In Kynodontas, per esempio, il mondo diventa la casa e il fuori non è neanche concepibile con l’immaginazione. Ma nel momento in cui viene introdotta una minima “contaminazione” esterna, le fragili pareti di cartapesta della casa tentennano:  sarà proprio il cinema che «con la dinamite dei decimi di secondo fa saltare questo mondo simile a un carcere». L’atto d’amore di Lanthimos nei confronti del cinema è qui, nel mostrarci la sua capacità di liberare la mente e dare la possibilità di concepire mondi diversi con cui confrontare e problematizzare quello reale. È un film che parte dal cinema per tornare nel cinema: un prodotto di fantasia – un film – su un mondo artificioso che implode grazie alla stessa forza della finzione; un film che finisce proprio lì dove l’esterno e la vita reale cominciano, lasciando lo spettatore indolenzito, come se un canino affilato (kynodontas, in greco) gli fosse penetrato nella carne.

Con soli 250.000 euro Lanthimos realizza un film che come un difetto di fabbrica è anomalo, imperfetto, deviato, ma che proprio per questo spicca su tutti gli altri innumerevoli prodotti che escono dalla “catena di montaggio” omologati e perfettamente identici tra loro. Il film però, così come gli altri lungometraggi del regista in lingua greca, non è mai stato distribuito in Italia.

Forse che si preferisca l’inconsapevolezza, pensando che uno “zombie” sia un amorevole fiorellino giallo sbocciato nel prato del proprio giardino?

Dal 1999 e per quasi dieci anni, al fine di garantire l’entrata e poi il mantenimento della Grecia nell’eurozona, i governi che si sono succeduti hanno falsato i bilanci e truccato i conti statali per nascondere ai cittadini la reale decadenza del Paese. In questo senso è emblematico un dialogo presente in Attenberg (2010) di Athina Tsangari: «È come se stessimo calcolando con matematica precisione la catastrofe finale. Specialmente per un paese che ha saltato l’era industriale tutta insieme.

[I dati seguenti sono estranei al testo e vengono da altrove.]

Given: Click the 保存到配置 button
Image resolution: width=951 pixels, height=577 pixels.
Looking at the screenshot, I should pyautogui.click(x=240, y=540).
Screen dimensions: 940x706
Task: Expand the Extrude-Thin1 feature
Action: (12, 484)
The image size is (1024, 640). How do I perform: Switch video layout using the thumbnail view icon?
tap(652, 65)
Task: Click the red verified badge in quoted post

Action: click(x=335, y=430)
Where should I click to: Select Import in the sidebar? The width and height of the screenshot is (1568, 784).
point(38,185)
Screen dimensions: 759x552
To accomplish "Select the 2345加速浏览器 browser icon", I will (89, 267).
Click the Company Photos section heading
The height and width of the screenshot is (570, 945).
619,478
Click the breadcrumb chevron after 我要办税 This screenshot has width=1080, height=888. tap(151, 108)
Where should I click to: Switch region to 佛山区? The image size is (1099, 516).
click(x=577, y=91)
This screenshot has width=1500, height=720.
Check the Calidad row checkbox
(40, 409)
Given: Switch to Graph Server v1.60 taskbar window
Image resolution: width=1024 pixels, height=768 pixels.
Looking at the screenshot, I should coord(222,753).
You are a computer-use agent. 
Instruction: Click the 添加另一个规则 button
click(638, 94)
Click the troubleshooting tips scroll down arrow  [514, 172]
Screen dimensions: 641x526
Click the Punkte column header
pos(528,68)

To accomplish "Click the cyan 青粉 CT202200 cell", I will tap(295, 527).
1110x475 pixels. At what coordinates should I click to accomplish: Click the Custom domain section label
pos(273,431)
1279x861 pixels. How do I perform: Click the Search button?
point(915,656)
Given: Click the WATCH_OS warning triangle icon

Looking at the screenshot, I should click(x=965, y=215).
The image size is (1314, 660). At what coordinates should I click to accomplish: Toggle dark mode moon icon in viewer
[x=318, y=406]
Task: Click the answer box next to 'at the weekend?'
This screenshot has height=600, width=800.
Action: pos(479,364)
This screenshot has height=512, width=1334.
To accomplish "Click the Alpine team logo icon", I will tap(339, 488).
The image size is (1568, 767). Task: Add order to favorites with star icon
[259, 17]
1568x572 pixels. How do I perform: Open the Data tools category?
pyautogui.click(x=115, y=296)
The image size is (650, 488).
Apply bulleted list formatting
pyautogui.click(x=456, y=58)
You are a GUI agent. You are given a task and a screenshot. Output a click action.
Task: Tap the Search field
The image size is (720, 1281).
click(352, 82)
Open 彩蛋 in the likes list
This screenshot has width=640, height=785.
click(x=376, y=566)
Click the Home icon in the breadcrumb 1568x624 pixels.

Dai pastori ai bulldozer, dai bulldozer alle miniere, e dalle miniere direttamente alla piccola isteria borghese. Abbiamo costruito una colonia industriale su un recinto di pecore e pensato che stavamo facendo la rivoluzione» dice il padre a Marina, giovane protagonista del film. Marina è la maschera della dissociazione e della repulsione verso gli altri; un “riccio” che non permette a nessuno di avvicinarsi, si compiace nel compiere atti nonsense e trova rassicurante la piatta uniformità della società in cui vive: è un prodotto aberrato di essa.

È come se i cineasti greci avessero reagito al grido di «basta imbottirci di inganni e bugie»: l’illusione (artistica o politica che sia) può essere infatti confortevole, una pillola indorata analgesica che certamente allevia dal dolore ma allo stesso tempo anestetizza la percezione alla vera problematicità della realtà. Non guarisce e non rende coscienti del male. È vero che quello greco è un cinema pessimista e a tratti nichilista, che non cerca di dare sollievo ed evasione a chi lo guarda ma, anzi, si rende appositamente sgradevole. Punge per tenere consapevoli e critici perché, come un cactus, il terreno in cui cerca di proliferare è un habitat estremo, arido e sterile. Il cinema greco ha fatto della necessità la sua impellenza, andando dritto fino all’osso.